Bouts of Nostalgia
When my son was a teenager, we watched Grease together. I had last seen the movie decades earlier, when it first came to theaters. Back then, I was deeply impressed. My friends and I even started a girls’ club called the Pink Ladies.
I CAME ACROSS a bagful of novels and poems I had written as a child and in my early teens. I made the mistake of reading them and discovered that you can blush with embarrassment even when no one else is around.
I had gone to a great deal of trouble: I had written the stories and poems by hand with a pencil or a felt-tip pen. I had also written the back cover copy and drawn the illustrations. I have never been good at drawing.
ONE OF THE NOVELS was titled Heart on the Sleeve. The main character, a girl named Svetla, has a brother called Dmitri and a mother who marries Mr. Stambolof, a mean-natured man. He has “murky brown hair and a nose sharp like a knife.”
The two siblings run away from home and lose one another on the way. They are reunited a few years later. Dmitri recognizes his sister by her heart-shaped necklace—as if she has otherwise become completely unrecognizable in just a few years.
I wasn’t able to finish reading the story. I just browsed here and there.
FOR SOME REASON, nearly all the characters in the stories have foreign names. I seem to have been particularly fond of Hungarian, Romanian, and Bulgarian names. The stories are attempts at romance novels:
“I don’t need your charity,” Nadia hissed in the dim light of a streetlamp.
“Not even my charity?” the man asked, sneering.

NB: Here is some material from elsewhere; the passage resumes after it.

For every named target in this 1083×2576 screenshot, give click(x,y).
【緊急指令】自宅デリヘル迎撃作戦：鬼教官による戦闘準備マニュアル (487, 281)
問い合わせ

Nadia’s cold stare measured him from head to toe.
“You are overestimating your charm,” she said.
SHOULD I CONTINUE? No.
Instead, I will present you with one of the poetry collections I wrote as a teenager. The collection is aptly and unaffectedly called Poems, and the main piece is titled “You don’t know.”
I desperately tried to find signs of budding literary inclinations in my first efforts, but found only a few. I liked “beds of rainbows” in one of my early poems and may actually use it later—although I’m not sure about “beds.”
Anyway, thank you, my adolescent alter ego.